2009年11月5日星期四

Spring Wal

I’ve walked to a hill mile from the house. It’s not really a hill but a mountain slope that heaves up, turns sideways, and comes down again, straight down to a foot-wide creak. Every-thing I can see from here used to be a flatland covered with shallow water.outdoor house inflatable .°Used to be.±means several hundred millions years ago, and the land itself was not really .°here.±at all, but part of a continent floating near Bermuda.

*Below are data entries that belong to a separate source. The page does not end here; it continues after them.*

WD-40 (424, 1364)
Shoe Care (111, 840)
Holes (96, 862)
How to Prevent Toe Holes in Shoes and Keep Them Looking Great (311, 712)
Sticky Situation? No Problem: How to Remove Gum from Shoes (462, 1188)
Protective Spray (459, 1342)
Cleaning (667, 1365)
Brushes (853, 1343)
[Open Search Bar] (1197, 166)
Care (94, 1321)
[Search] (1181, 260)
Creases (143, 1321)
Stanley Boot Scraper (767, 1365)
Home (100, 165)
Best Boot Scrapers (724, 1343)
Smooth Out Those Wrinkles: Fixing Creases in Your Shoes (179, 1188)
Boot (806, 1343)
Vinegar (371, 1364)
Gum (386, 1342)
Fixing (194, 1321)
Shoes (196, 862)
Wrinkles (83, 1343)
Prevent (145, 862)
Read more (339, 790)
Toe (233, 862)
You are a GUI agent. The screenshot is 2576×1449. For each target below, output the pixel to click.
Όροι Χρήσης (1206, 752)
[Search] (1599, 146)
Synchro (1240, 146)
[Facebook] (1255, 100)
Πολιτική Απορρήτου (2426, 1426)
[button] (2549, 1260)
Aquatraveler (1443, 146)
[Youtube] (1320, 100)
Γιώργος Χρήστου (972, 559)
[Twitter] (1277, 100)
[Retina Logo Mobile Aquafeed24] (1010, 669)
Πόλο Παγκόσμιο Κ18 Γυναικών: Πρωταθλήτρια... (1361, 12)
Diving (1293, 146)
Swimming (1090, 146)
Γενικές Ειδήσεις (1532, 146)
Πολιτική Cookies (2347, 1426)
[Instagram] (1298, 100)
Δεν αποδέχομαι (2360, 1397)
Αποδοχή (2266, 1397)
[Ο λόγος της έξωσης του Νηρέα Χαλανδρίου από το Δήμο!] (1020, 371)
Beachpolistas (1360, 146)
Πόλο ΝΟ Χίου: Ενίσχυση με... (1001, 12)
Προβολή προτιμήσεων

  On the top is fin of rock, a marine deposition created during Jurassic times by small waves moving in and out slapping the shore. I’ve come here for peace and quiet and to see what’s going on in this secluded valley, away from ranch work and sorting corrals, but what I get is a slap on the ass by a prehistoric wave, gains and losses in altitude and aridity, outcrops of mud composed of rotting volcanic ash that fell continuously for ten thousand years a hundred million years ago. The soils are a geologic flag – red, white, green, and gray. On one side of the hill, mountain mahogany gives off a scent like orange blossoms; on the other, colonies of sagebrush root wide in ground the color of Spanish roof tiles. And it still looks like the ocean to me. .°How much truth can a man stand, sitting by the ocean, all that perpetual motion,.±Mose Allison, the jazz singer, sings. The wind picks up and blusters. Its fat underbelly scrapes the uneven ground, twisting like taffy toward me, slips up over the mountain, and showers out across the Great Plains.